[Recorded data]
---+---
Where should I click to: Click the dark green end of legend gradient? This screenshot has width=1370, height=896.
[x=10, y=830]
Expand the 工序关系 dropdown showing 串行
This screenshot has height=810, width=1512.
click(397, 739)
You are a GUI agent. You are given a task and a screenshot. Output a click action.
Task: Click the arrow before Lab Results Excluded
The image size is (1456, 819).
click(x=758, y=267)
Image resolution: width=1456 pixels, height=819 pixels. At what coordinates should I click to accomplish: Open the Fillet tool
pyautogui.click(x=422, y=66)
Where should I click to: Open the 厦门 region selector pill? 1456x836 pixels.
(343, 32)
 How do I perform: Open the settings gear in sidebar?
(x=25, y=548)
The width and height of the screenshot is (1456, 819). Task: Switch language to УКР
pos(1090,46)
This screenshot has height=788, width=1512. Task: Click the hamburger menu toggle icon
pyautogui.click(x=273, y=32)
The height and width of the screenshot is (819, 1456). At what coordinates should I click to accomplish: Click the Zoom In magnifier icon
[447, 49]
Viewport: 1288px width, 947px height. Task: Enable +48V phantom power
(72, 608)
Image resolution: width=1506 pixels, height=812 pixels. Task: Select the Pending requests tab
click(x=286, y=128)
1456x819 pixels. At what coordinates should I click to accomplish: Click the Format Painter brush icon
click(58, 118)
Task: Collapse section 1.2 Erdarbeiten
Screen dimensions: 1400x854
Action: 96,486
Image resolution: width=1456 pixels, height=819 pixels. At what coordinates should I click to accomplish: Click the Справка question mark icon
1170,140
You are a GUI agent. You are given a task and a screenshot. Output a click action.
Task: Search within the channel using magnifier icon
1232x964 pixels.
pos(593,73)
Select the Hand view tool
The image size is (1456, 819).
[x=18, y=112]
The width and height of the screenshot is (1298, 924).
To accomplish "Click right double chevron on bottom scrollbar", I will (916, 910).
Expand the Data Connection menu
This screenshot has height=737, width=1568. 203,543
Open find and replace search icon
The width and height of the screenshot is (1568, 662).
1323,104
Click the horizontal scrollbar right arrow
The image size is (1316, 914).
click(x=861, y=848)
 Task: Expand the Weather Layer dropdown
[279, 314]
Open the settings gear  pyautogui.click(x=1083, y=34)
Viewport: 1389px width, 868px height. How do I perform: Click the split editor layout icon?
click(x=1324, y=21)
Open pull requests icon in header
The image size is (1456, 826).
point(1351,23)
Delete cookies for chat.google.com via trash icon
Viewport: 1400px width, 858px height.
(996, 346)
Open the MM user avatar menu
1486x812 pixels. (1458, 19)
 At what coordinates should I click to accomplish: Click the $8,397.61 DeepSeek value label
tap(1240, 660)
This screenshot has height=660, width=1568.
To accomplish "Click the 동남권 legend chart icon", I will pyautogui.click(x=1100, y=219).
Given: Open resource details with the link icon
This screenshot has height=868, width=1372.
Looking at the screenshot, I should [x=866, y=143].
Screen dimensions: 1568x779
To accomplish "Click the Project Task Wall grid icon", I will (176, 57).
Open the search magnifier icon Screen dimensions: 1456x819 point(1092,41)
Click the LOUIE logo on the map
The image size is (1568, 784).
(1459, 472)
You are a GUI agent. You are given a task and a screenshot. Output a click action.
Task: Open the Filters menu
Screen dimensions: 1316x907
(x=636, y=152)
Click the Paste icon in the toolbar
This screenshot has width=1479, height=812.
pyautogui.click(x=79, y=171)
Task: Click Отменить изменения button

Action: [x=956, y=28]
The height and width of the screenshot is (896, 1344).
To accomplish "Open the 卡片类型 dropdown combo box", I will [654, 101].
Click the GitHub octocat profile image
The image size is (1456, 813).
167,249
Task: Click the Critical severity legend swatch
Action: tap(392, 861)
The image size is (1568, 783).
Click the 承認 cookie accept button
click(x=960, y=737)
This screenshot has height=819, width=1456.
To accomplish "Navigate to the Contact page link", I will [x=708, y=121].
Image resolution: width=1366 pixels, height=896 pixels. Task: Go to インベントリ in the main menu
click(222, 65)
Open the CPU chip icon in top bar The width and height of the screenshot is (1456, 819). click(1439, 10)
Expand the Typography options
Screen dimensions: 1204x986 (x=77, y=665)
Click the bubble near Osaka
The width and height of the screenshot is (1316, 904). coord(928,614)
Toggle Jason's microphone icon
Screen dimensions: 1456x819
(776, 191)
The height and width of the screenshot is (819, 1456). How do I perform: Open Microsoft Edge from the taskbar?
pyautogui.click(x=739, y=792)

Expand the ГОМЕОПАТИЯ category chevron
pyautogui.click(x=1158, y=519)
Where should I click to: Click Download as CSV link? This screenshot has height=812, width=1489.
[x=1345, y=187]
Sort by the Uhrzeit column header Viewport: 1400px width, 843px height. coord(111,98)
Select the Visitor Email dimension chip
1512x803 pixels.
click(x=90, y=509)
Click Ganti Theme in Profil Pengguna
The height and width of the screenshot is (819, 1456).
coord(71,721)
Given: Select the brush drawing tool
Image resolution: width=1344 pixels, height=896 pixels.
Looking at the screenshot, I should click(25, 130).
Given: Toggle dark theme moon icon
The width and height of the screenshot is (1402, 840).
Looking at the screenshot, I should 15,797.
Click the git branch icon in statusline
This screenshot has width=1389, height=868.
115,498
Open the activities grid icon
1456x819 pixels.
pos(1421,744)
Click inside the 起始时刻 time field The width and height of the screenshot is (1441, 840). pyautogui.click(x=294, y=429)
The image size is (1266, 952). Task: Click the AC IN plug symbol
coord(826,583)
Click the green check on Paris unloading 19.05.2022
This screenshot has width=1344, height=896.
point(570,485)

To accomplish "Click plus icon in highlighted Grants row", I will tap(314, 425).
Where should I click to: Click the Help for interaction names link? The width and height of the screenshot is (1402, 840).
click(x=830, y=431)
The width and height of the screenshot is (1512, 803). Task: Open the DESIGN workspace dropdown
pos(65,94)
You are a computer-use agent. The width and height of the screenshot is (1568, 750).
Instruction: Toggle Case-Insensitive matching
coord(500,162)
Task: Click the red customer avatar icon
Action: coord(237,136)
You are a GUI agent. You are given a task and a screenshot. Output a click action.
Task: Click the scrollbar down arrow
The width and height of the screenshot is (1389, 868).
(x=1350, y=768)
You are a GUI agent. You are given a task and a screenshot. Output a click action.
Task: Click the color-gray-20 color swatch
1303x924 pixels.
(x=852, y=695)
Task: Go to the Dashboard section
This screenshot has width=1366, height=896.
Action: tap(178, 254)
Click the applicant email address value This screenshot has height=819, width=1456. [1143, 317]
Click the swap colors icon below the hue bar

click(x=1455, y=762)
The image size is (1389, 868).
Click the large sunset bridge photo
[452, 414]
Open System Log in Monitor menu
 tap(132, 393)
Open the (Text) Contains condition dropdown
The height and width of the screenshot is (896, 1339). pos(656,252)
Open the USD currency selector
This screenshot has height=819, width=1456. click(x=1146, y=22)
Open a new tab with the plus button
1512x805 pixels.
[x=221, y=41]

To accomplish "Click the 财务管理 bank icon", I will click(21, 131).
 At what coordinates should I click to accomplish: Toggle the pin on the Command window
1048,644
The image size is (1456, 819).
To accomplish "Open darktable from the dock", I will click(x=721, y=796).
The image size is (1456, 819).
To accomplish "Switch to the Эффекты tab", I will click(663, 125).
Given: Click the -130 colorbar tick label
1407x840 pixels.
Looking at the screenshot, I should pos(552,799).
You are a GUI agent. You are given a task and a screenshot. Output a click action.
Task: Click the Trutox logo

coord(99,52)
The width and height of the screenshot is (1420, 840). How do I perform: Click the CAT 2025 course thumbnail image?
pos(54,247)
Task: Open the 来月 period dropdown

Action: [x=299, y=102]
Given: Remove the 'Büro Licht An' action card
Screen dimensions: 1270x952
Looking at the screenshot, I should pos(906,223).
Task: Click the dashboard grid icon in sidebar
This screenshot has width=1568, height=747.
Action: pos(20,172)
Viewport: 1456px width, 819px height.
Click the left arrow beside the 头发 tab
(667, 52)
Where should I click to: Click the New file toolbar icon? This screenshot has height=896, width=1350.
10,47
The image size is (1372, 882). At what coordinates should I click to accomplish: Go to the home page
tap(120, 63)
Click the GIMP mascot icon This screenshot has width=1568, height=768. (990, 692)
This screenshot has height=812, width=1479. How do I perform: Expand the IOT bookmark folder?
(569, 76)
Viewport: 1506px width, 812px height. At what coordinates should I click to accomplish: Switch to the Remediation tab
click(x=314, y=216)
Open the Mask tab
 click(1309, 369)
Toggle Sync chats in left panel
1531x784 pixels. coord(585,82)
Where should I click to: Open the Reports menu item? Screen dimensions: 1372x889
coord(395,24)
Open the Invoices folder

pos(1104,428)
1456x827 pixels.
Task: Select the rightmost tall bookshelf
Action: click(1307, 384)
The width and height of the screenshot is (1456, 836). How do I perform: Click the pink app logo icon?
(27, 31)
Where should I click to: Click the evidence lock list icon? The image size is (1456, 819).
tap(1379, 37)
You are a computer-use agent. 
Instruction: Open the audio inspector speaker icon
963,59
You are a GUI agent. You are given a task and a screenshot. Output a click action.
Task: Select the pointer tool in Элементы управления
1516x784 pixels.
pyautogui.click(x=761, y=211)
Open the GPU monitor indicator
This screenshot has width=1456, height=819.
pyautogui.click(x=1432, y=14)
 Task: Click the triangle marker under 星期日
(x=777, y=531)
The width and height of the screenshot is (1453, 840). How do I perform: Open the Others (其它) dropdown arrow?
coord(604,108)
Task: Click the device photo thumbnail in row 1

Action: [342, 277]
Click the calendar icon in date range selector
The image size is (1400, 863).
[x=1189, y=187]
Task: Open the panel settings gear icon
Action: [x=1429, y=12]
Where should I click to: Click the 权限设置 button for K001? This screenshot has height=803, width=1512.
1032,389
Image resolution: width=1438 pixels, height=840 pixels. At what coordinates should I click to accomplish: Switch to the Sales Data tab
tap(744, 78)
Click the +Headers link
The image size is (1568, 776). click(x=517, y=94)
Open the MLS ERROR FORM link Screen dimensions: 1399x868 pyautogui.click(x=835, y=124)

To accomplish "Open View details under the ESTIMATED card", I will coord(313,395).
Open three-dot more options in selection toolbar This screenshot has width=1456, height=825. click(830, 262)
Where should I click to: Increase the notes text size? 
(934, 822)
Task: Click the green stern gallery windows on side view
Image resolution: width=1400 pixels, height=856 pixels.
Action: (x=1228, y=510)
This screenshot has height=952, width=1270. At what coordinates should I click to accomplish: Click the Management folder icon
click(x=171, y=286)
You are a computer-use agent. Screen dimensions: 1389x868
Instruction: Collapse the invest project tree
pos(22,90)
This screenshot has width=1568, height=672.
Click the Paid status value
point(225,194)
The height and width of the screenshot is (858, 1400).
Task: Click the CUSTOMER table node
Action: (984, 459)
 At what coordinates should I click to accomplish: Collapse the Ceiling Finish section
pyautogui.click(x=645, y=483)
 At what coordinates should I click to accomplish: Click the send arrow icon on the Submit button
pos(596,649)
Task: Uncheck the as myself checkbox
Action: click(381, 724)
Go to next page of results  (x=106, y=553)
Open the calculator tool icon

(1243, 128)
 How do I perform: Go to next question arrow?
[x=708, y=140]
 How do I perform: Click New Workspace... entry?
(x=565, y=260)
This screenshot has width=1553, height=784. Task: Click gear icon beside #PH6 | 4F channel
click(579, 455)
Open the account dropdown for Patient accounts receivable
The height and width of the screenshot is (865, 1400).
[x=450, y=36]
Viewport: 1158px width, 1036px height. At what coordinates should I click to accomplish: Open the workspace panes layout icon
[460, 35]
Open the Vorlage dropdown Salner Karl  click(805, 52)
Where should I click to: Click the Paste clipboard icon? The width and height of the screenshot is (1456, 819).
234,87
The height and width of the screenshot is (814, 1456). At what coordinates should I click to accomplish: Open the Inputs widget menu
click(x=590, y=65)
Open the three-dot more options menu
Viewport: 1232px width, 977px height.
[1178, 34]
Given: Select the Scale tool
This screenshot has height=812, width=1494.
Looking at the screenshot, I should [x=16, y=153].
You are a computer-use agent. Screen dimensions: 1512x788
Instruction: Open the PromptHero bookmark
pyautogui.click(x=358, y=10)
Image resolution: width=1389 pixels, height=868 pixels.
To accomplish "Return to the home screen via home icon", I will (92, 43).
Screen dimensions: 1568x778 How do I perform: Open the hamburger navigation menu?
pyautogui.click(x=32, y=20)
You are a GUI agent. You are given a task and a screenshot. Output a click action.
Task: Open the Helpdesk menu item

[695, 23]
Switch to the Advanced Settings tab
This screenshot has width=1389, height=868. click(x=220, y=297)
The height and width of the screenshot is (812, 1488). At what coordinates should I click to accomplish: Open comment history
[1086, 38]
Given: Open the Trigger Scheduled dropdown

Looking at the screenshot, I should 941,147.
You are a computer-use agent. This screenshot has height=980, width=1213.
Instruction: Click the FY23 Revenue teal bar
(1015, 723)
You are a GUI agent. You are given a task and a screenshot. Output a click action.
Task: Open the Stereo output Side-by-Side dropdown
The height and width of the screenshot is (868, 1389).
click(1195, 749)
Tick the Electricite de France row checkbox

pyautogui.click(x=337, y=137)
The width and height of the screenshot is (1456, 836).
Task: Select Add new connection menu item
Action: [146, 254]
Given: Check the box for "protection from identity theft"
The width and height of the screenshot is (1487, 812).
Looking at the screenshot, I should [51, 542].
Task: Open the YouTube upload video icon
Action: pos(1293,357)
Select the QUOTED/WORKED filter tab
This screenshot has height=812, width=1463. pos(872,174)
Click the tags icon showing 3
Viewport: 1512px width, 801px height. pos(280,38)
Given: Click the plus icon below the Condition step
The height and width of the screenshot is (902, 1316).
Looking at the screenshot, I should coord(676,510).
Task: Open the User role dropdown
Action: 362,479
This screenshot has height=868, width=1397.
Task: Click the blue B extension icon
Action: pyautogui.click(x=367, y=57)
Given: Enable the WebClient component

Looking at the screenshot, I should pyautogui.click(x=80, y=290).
---+---
■ AIM OF THE EXERCISE ■
Check the entries above for the word "card" and copy every line where it turns up.

■ ANSWER TO THE EXERCISE ■
Given: Remove the 'Büro Licht An' action card
To accomplish "Open View details under the ESTIMATED card", I will coord(313,395).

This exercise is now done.